_DIRECTIONS FOR THIS TASK_
In the data below, find the line that contains "Task: Click the" and the line that contains "The height and". Copy both, plus every line between them, exactly.

_STORED DATA_

>>>>>

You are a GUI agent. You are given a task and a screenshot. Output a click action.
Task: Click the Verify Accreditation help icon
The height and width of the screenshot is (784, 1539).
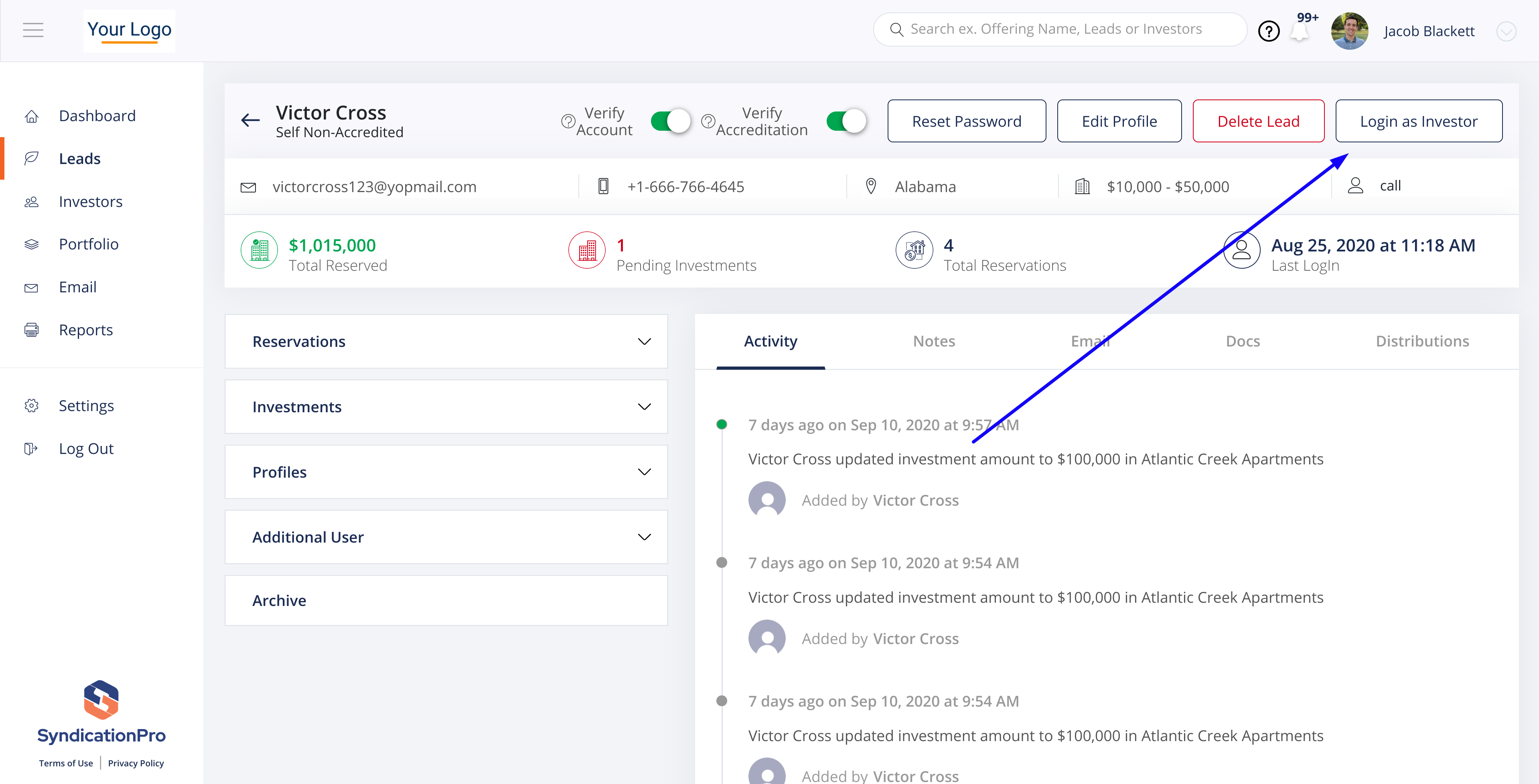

<<<<<
>>>>>

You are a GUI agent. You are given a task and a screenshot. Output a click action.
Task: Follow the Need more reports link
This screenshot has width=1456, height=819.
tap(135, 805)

<<<<<

_SOLUTION TO THE EXERCISE_
Task: Click the Verify Accreditation help icon
The height and width of the screenshot is (784, 1539).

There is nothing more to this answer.